I hate drawing clothes too, but I usually toss on a t-shirt and some shorts or jeans-- things I've studied a bit in real life. Maybe you would try doing that: stare at friends or random strangers in public and see how their clothing looks as they move.


----------



## FireFeathers (Jul 31, 2010)

Be sure to rub your hands evilly, maybe drool and slurp a  little while glaring at strangers in public. Everyone loves that.

Drapes. Look at your sweet drapes. DRAAAPESSS; they give enough idea about clothing folds; but like everything else they take practice.


----------



## Ataraxis (Jul 31, 2010)

I think it's a big help to study fashion a wee bit, so that when it comes to covering up your characters, you actually have some idea of styles that you want to draw, instead of just going "Damn it, burlap sack time," and throwing on some generic clothing or other.


----------



## Jw (Jul 31, 2010)

FireFeathers said:


> Be sure to rub your hands evilly, maybe drool and slurp a  little while glaring at strangers in public. Everyone loves that.
> 
> Drapes. Look at your sweet drapes. DRAAAPESSS; they give enough idea about clothing folds; but like everything else they take practice.


 
You could just look at the sexually attractive people, then you'd have and excuse-- "I'm studying art"! Wait, that wasn't the right excuse...

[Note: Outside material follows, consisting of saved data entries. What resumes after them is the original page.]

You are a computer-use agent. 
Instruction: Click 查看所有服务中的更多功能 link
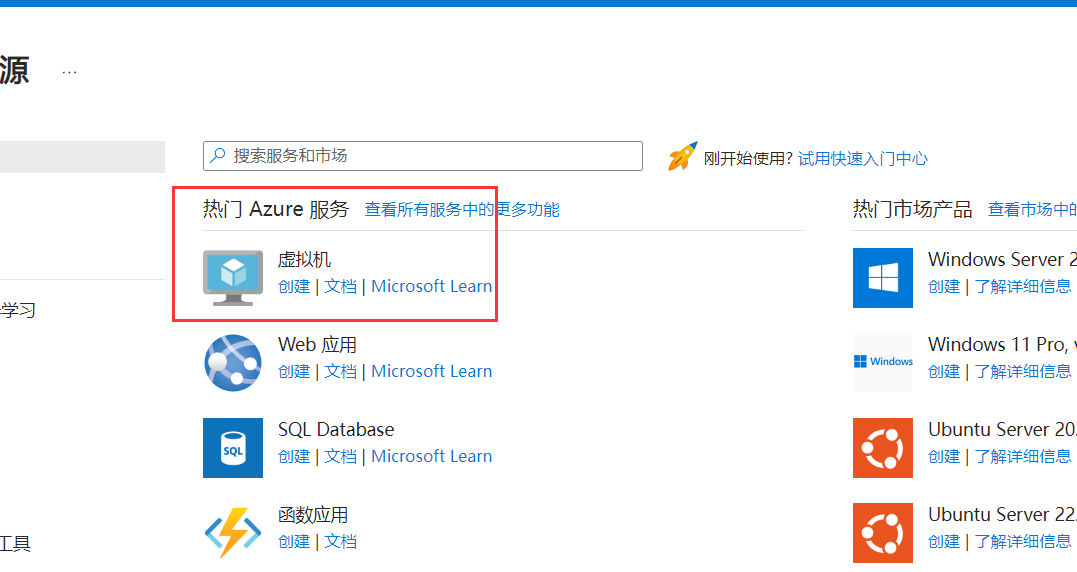[462, 209]
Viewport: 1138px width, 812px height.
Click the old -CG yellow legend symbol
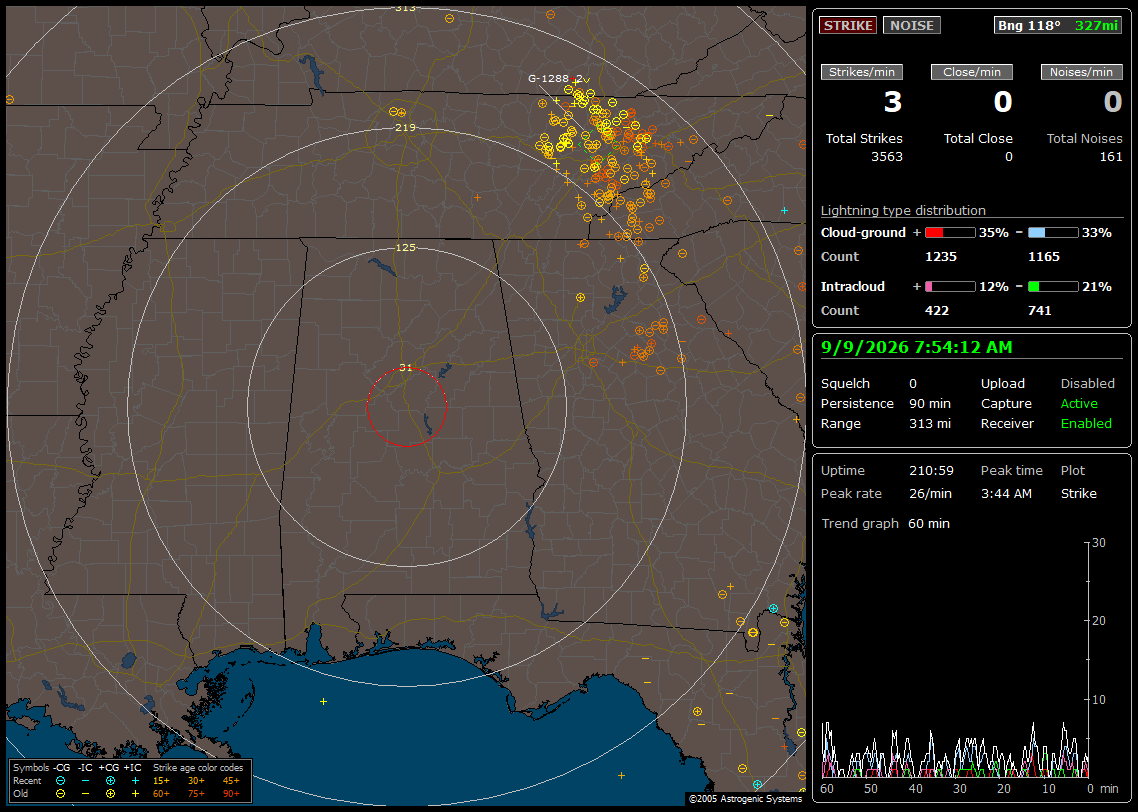coord(61,794)
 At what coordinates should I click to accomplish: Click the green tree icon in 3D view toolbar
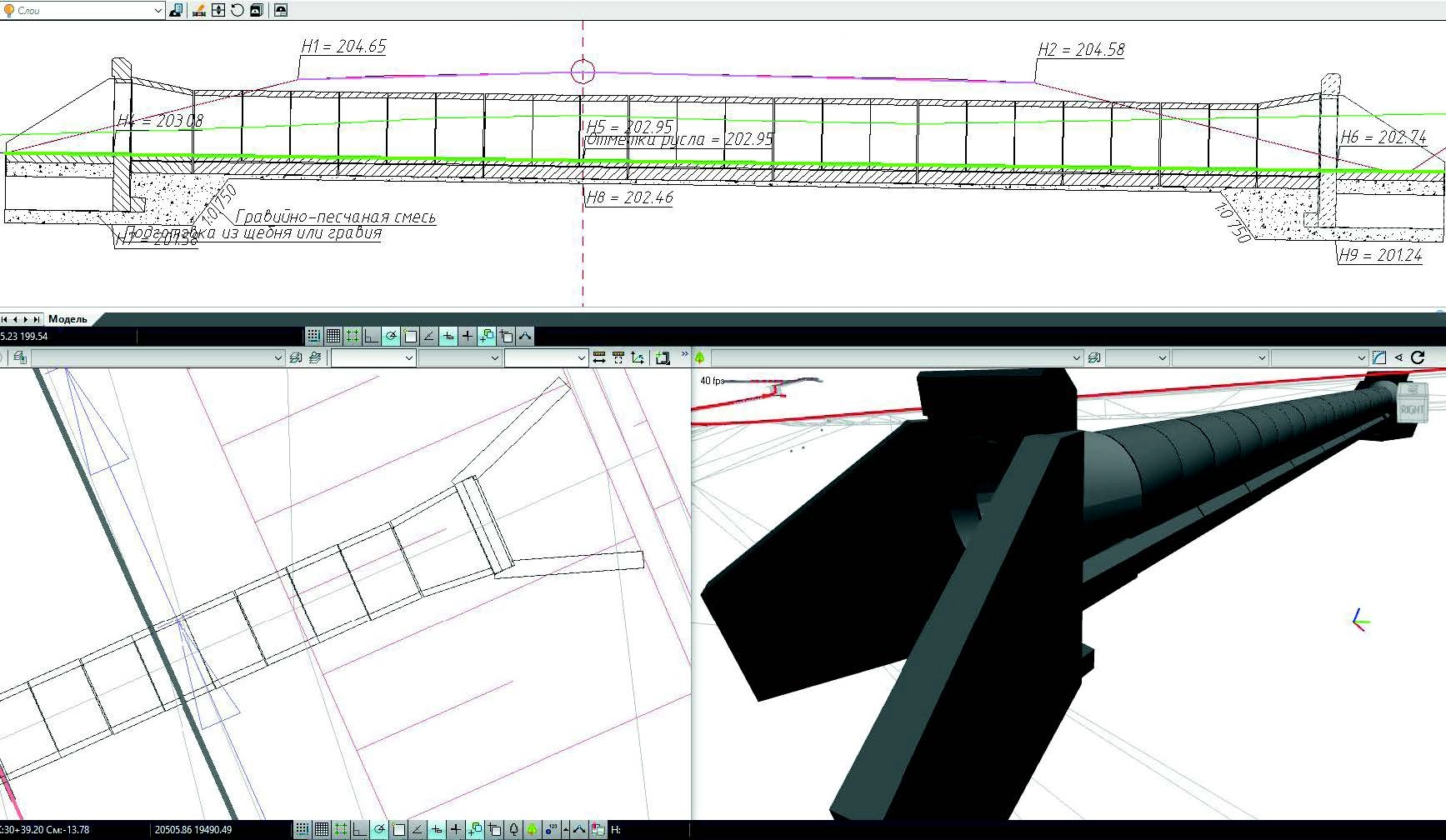(x=700, y=358)
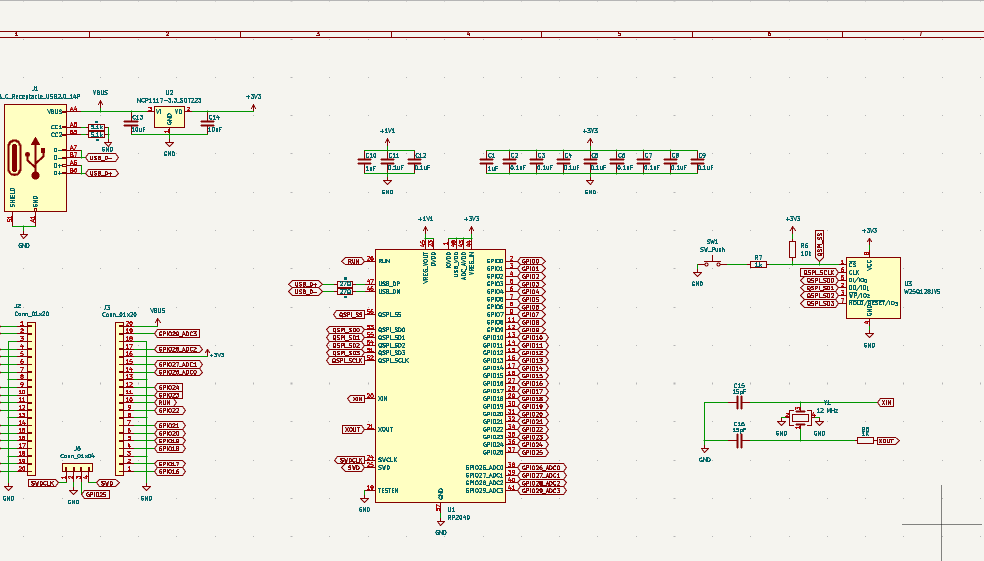Click the NCP1117 regulator U2 symbol
Screen dimensions: 984x561
tap(169, 117)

Eh, I know that would come up eventually. You can get away with it at the mall. That way you can troll for mall ass look at prospective subjects for studying clothing


----------



## Smelge (Jul 31, 2010)

ITT: the realisation that girls look better without their clothes.

And I fully support this movement.


----------



## Lobar (Jul 31, 2010)

I don't have any advice, I just wanna say the sloth thing is cute.


----------



## Taralack (Jul 31, 2010)

jwmcd2 said:


> You could just look at the sexually attractive people, then you'd have and excuse-- "I'm studying art"! Wait, that wasn't the right excuse...


 
lol that's what my friend does when we catch her ogling hot guys in suits. I have been known to be guilty of it too on a few occasions...


----------



## Jw (Jul 31, 2010)

Toraneko said:


> lol that's what my friend does when we catch her ogling hot guys in suits. I have been known to be guilty of it too on a few occasions...


 
Hahaha, my usual excuse is a little different. Roughly half a year ago a female friend who's in the nursing program with me saw me watching this one attractive girl that was bent over looking at something on the bottom shelf at some store in the mall. 
She said "look any closer and your eyes will fall out".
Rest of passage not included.